Dedicated to my dear friend Giuliana: We should have talk about this book instead...
´I realize I´m trying to build something out of pieces lifted from an unfinished story´.
I am incredibly late going through the Booker Prize Longlist - meanwhile, the shortlist was already announced few weeks back. But with no publishing pressure in sight - I am independently writing this blog, not on any commission therefore free to review what and when I want - I rather prefer to take my time and eventually explore an author nominated for more than one book - the case of Rodrigo Blanco Calderón, an author I am currently reading in the original Venezuelan-Spanish version and very much enjoying it. Kairos was definitely not my cup of tea at all, maybe because I am different audience than the one envisioned for the English-version of the book.
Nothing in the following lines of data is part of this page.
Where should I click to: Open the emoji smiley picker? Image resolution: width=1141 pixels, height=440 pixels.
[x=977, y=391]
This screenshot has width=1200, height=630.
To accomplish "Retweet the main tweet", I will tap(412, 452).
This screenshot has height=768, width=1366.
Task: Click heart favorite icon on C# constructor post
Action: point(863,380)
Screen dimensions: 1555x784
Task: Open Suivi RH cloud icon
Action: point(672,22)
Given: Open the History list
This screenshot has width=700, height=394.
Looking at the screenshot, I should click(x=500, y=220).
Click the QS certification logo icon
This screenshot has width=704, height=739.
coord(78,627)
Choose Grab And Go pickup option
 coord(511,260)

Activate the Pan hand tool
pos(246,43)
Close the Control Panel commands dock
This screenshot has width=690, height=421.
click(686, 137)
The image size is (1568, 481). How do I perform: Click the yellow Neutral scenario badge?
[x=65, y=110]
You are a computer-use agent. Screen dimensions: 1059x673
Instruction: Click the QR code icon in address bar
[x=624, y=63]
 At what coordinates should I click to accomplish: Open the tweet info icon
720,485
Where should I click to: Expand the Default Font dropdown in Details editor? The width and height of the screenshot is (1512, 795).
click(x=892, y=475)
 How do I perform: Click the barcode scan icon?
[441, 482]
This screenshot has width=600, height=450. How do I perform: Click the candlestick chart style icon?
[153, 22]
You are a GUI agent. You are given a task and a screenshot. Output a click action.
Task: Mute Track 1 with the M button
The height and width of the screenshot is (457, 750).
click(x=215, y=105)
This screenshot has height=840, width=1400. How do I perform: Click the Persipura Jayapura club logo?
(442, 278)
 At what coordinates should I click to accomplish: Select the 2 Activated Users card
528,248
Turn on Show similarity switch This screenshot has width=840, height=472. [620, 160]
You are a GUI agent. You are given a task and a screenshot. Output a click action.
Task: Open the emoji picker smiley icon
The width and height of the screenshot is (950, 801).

As I am spending a lot of time this year exploring Spanish-speaking literature and countries, Undiscovered by Gabriela Wiener, translated from Spanish by Julia Sanchez. Wiener, a Peruvian journalist and author, lives currently in Madrid.
My favorite part of this book is the way in which the world itself reflects into her personal story - in the way similar to Annie Ernaux, which fascinates me. A relative of a famous anthropologist whose writings perpetrated the ´white man´ scientific civilizational views, Wiener is exploring her trauma and personal history of desire, her life choices and relationships. There is a historical constraint in it and with the same openness and curiosity of an anthropologist she is deconstructing first her own identity shreds proceeding next to the rather society, global level.
Undiscovered has shortly over 100 pages, but it is that amount of knowledge that may completely challenge your ready-made ideas about society, civilization, Spanish culture and also love and sex.